What you will do: Locate the line that contains "Task: Click the". Retype it and every line after it to the end of the records, exactly, but not the pictures.

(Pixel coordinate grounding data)
● ● ● ● ● ● ●

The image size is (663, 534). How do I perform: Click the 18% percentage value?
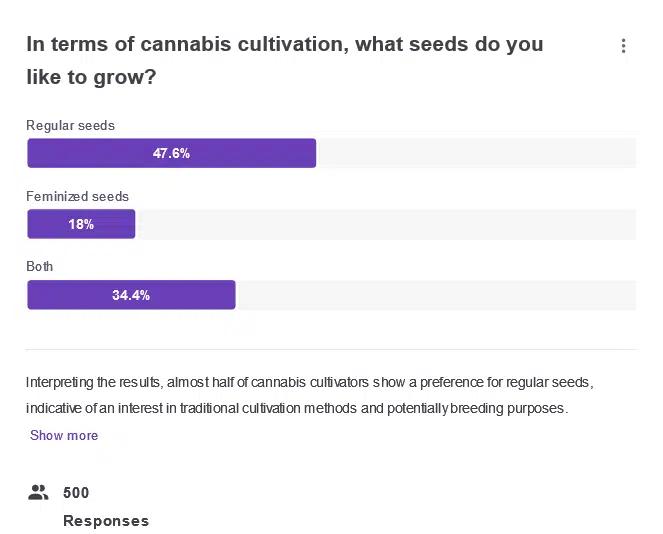click(81, 224)
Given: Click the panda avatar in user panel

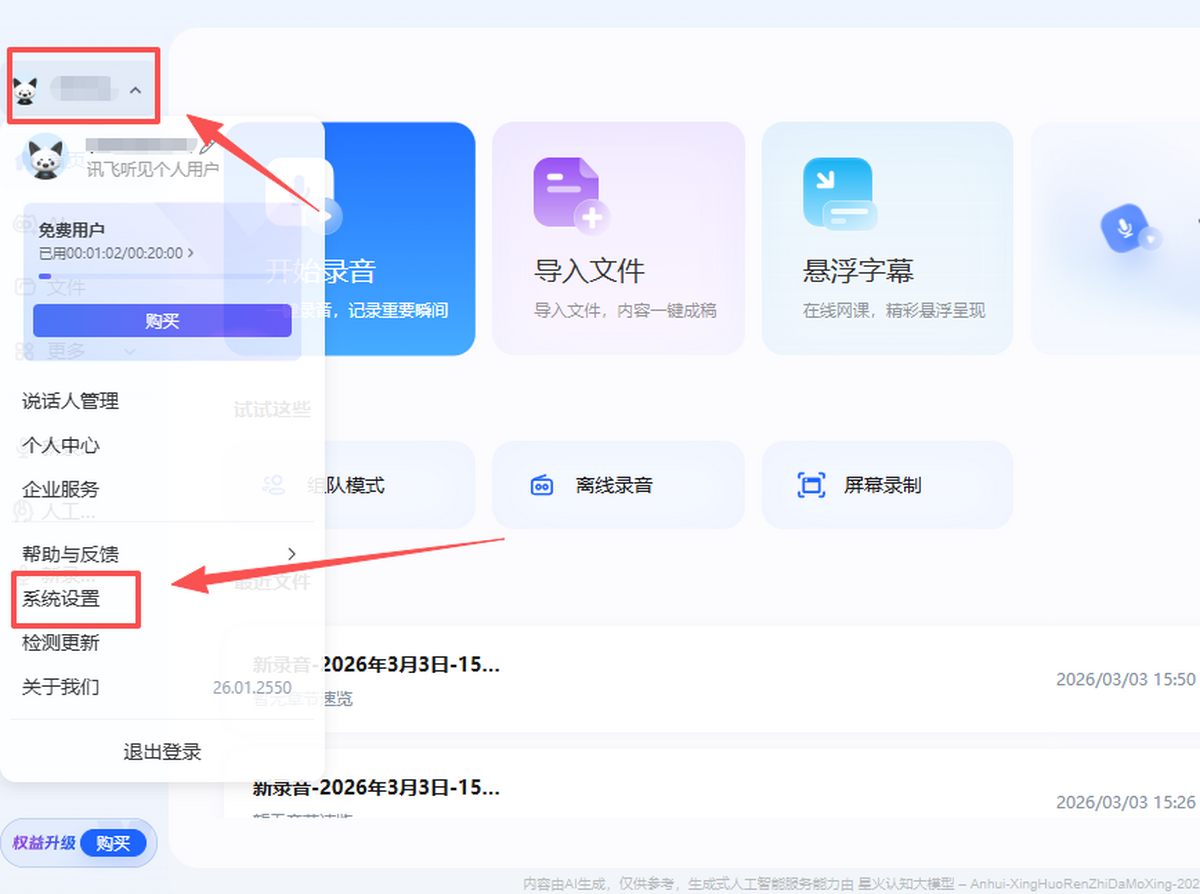Looking at the screenshot, I should (x=46, y=157).
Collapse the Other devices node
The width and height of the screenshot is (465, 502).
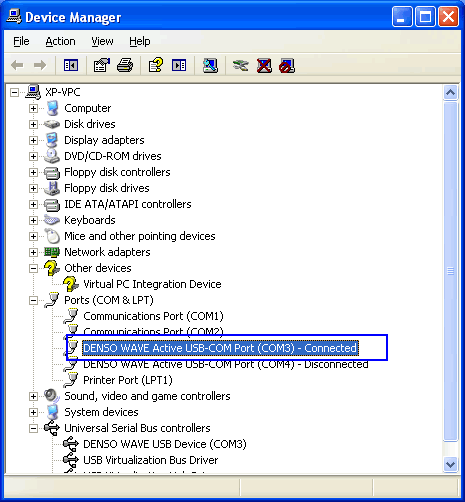(33, 268)
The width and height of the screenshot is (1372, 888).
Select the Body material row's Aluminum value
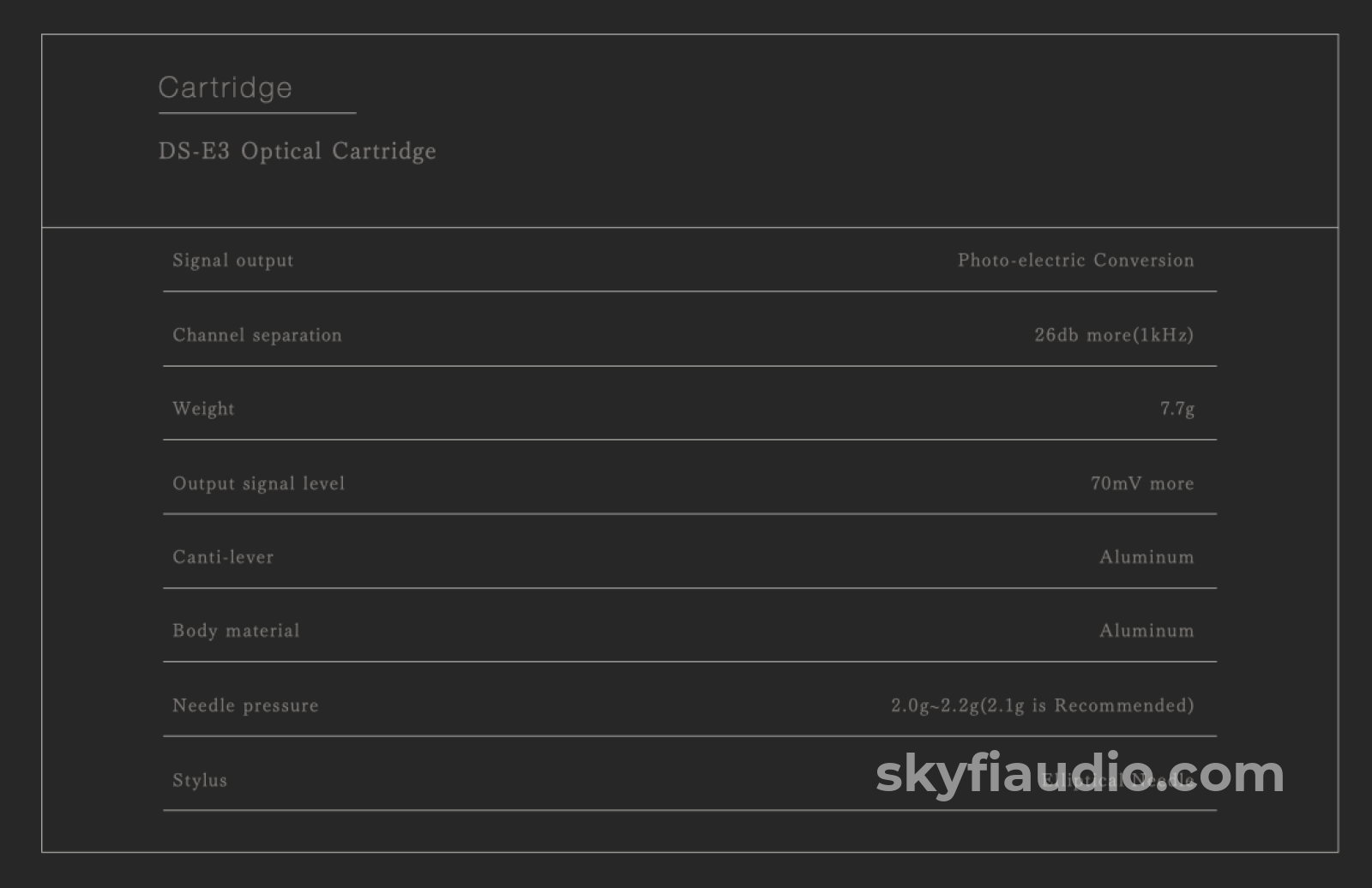point(1146,631)
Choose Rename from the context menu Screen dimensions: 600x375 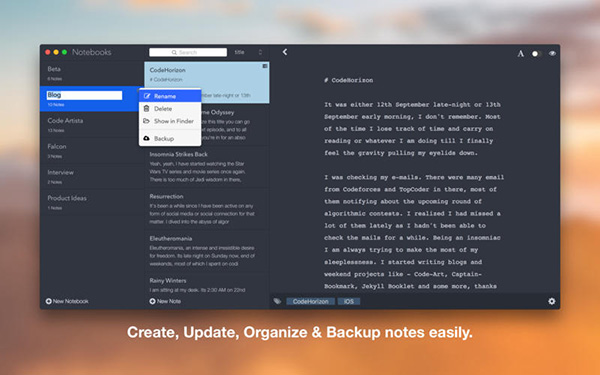click(170, 96)
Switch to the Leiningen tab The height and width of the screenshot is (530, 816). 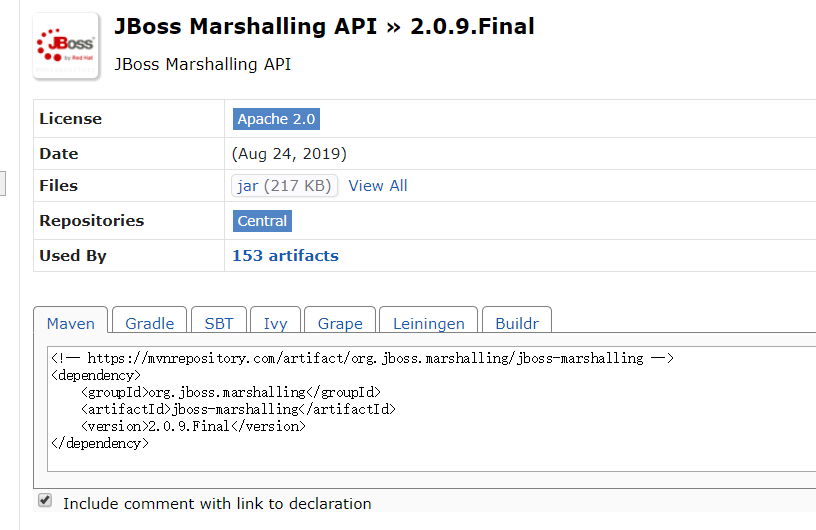[x=429, y=323]
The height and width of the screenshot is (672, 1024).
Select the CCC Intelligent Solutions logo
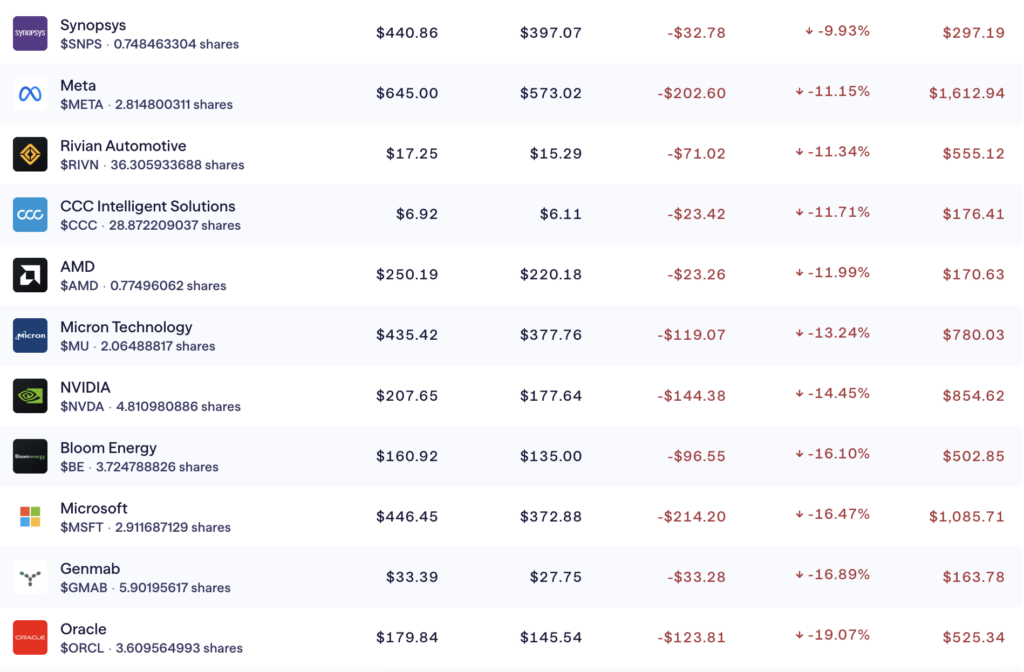30,215
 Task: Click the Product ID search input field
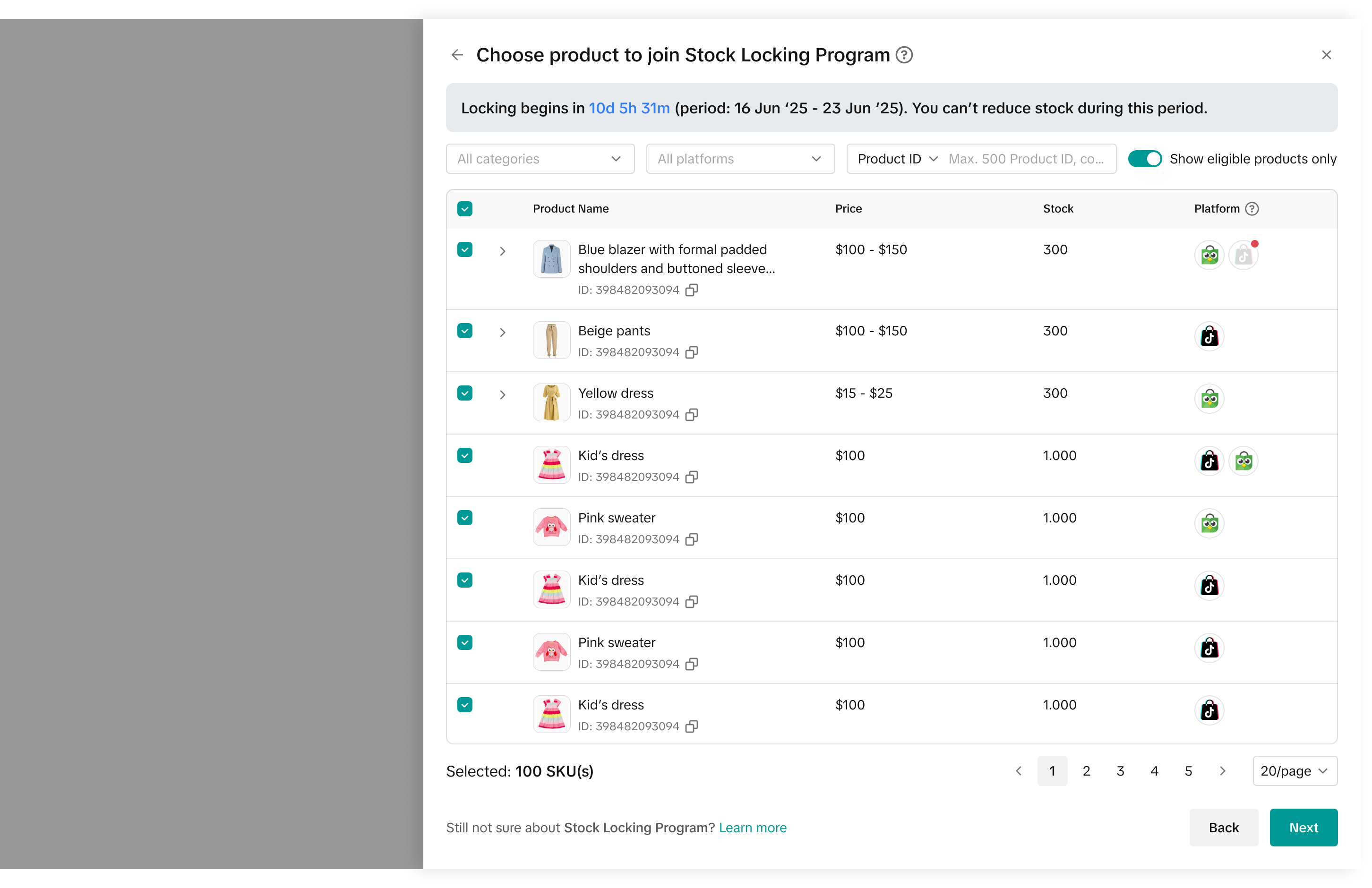pyautogui.click(x=1026, y=159)

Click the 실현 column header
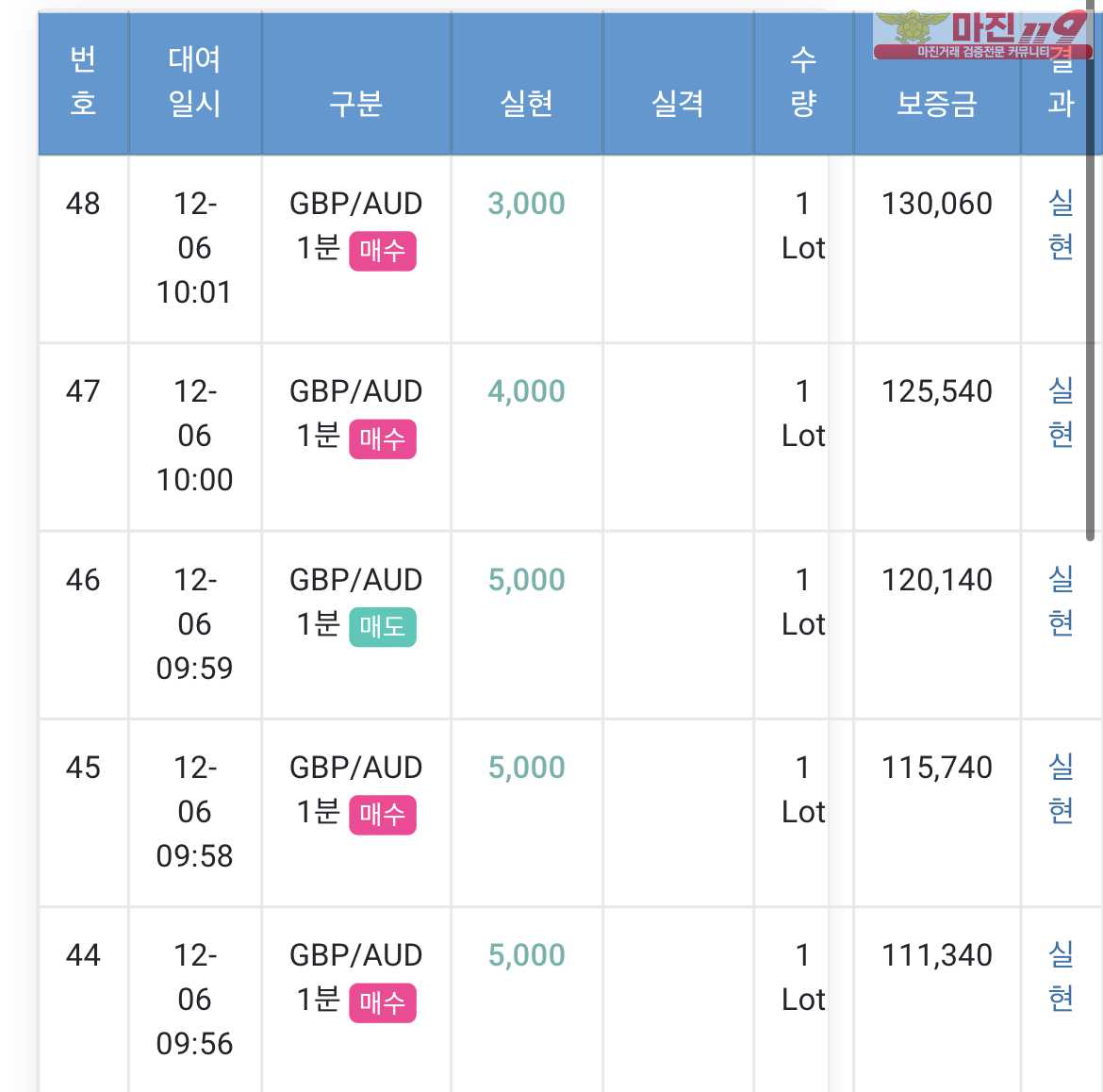click(526, 104)
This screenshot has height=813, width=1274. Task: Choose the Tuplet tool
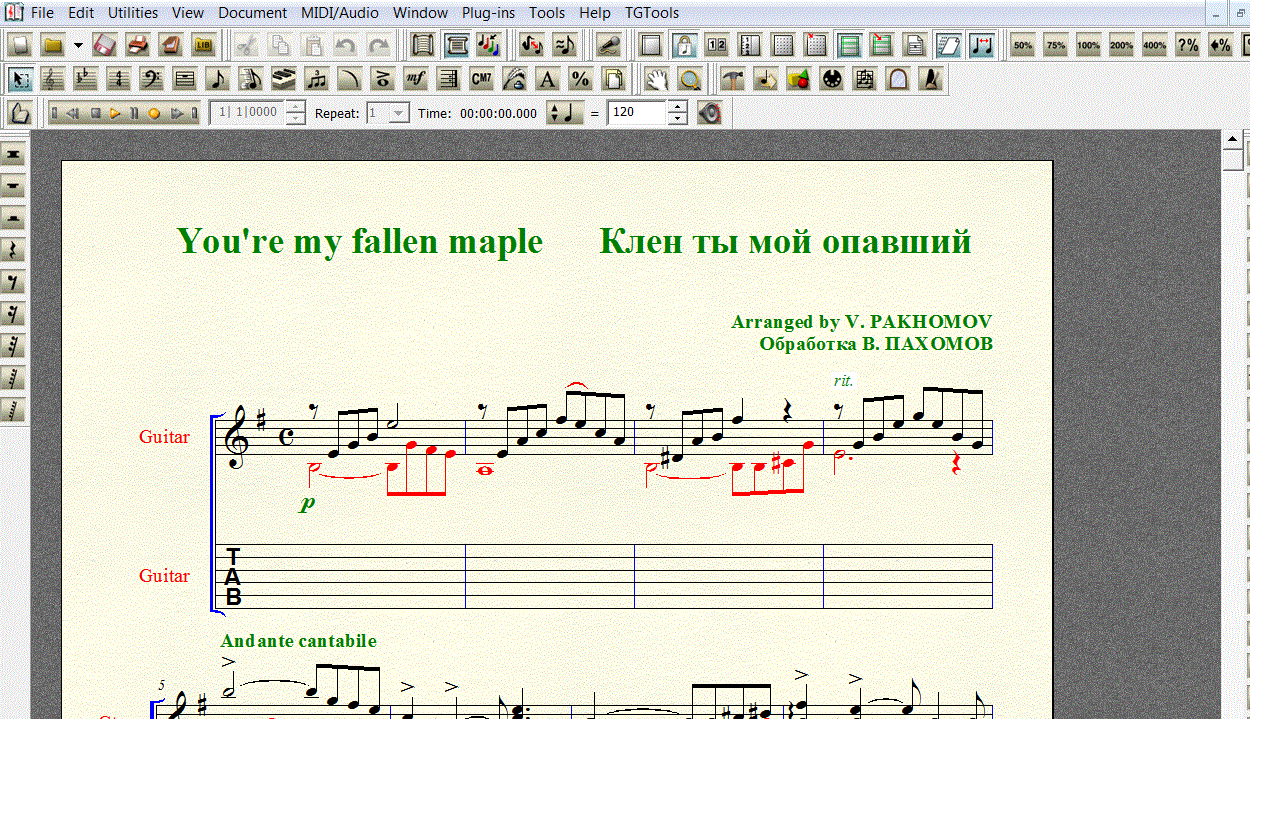316,79
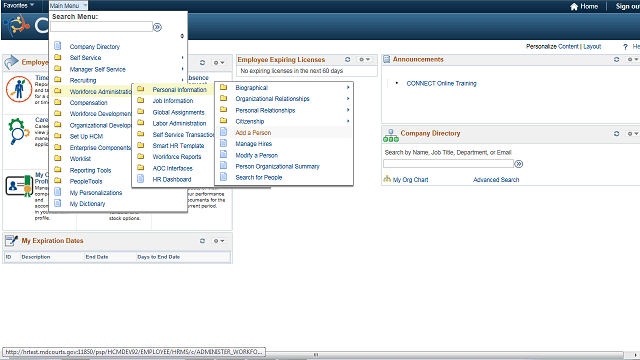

● ● ● ● ● ● ●

Answer below:
 Task: Click the Product ID search input field
pyautogui.click(x=1026, y=159)

Click the 실현 column header
click(526, 104)
This screenshot has height=813, width=1274. Task: Choose the Tuplet tool
316,79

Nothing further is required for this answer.